_What is being asked_: Taking the line with "Click the Kajabi" as the first and the line with "The image size is (1056, 816)." as the last, set down exactly every line in that range from the entries below, and no more.

_Dataset excerpts_:
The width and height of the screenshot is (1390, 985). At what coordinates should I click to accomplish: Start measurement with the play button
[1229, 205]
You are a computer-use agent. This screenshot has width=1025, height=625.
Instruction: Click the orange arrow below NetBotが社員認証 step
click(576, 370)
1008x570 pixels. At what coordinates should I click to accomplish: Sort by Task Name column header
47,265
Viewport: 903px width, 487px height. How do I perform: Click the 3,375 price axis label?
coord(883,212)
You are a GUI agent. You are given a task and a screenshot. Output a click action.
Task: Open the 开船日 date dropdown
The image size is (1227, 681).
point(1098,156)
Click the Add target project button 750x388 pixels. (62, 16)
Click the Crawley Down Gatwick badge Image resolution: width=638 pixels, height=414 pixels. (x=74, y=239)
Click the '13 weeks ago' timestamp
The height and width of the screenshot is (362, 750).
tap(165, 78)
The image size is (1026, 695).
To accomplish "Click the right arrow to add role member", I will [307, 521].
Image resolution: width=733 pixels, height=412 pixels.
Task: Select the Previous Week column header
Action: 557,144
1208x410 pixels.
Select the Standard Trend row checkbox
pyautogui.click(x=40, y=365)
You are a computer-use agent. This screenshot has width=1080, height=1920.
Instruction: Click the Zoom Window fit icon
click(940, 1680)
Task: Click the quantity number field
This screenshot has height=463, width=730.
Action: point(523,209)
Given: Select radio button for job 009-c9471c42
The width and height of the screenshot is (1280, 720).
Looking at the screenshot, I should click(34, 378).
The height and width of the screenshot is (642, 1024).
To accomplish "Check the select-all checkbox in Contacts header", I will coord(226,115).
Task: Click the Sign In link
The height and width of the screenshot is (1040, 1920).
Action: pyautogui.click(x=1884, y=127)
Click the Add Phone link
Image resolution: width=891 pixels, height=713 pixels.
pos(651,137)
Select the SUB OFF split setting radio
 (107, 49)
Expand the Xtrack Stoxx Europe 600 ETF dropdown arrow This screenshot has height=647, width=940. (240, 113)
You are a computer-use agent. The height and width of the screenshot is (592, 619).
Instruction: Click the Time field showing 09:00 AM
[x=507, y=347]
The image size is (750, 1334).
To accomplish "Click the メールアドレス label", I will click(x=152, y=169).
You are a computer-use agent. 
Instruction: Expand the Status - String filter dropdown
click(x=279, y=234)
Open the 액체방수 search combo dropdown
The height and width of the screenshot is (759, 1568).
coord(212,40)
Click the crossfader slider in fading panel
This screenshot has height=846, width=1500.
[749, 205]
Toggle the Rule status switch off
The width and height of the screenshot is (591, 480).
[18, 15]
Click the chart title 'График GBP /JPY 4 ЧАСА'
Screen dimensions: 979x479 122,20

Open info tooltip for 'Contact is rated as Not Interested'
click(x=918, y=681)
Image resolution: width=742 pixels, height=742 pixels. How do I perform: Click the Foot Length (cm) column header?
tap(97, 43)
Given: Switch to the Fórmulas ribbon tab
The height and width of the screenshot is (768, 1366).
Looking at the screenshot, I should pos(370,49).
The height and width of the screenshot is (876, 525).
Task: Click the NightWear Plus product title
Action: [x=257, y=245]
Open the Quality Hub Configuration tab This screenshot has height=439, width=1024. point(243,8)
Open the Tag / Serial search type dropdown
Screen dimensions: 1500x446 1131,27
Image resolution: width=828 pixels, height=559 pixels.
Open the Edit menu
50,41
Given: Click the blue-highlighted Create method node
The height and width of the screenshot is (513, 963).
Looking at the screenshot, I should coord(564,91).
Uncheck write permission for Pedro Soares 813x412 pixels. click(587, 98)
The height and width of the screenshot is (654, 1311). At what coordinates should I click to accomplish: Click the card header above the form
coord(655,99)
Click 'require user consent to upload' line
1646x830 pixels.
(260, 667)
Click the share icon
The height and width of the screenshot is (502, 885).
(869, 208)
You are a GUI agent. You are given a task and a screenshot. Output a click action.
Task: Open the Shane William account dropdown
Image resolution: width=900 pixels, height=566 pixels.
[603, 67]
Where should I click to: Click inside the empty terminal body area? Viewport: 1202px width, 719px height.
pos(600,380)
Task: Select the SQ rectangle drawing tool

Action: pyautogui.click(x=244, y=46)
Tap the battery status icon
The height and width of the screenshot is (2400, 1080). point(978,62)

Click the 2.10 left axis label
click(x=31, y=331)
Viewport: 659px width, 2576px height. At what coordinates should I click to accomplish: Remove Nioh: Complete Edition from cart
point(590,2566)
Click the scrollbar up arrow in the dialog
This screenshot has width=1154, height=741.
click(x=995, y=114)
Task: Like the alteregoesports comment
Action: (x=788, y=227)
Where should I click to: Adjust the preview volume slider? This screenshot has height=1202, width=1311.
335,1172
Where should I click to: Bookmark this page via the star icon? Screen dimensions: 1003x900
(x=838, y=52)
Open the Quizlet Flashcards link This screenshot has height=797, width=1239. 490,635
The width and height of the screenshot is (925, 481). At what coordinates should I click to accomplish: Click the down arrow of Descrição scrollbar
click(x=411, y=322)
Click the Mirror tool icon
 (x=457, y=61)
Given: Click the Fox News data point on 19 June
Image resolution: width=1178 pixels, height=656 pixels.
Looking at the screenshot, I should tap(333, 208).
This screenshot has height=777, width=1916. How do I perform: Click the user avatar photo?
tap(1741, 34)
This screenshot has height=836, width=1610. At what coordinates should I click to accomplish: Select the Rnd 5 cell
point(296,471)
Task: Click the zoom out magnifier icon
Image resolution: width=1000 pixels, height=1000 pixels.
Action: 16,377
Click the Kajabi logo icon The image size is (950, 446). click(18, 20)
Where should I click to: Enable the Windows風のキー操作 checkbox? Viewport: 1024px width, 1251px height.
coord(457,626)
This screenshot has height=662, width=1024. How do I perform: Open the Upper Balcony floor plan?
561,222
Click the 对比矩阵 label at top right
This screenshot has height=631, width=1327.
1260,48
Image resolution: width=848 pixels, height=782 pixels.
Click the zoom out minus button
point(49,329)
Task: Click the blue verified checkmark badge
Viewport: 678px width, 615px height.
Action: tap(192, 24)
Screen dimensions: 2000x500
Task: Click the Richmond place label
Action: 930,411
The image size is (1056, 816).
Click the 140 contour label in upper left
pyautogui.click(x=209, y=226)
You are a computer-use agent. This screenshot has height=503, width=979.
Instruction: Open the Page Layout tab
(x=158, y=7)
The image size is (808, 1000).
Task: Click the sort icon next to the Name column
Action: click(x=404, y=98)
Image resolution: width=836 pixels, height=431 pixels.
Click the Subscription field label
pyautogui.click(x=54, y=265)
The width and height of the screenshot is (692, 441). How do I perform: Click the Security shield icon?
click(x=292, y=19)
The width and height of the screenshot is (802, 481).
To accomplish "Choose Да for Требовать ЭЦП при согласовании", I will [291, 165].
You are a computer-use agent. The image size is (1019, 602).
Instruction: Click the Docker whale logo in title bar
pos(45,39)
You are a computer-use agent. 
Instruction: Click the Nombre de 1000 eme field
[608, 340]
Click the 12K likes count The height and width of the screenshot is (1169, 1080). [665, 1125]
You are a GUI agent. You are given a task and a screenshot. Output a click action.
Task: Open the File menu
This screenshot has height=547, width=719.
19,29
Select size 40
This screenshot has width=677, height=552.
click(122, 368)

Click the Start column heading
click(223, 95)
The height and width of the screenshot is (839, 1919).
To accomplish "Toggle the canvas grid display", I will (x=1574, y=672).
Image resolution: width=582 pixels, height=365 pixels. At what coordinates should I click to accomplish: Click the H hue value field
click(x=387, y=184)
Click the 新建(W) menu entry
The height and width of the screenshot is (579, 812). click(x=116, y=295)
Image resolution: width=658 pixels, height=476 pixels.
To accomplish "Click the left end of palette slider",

_Written solution_:
Click the Kajabi logo icon The image size is (950, 446). click(18, 20)
Where should I click to: Enable the Windows風のキー操作 checkbox? Viewport: 1024px width, 1251px height.
coord(457,626)
This screenshot has height=662, width=1024. How do I perform: Open the Upper Balcony floor plan?
561,222
Click the 对比矩阵 label at top right
This screenshot has height=631, width=1327.
1260,48
Image resolution: width=848 pixels, height=782 pixels.
Click the zoom out minus button
point(49,329)
Task: Click the blue verified checkmark badge
Viewport: 678px width, 615px height.
Action: tap(192, 24)
Screen dimensions: 2000x500
Task: Click the Richmond place label
Action: 930,411
The image size is (1056, 816).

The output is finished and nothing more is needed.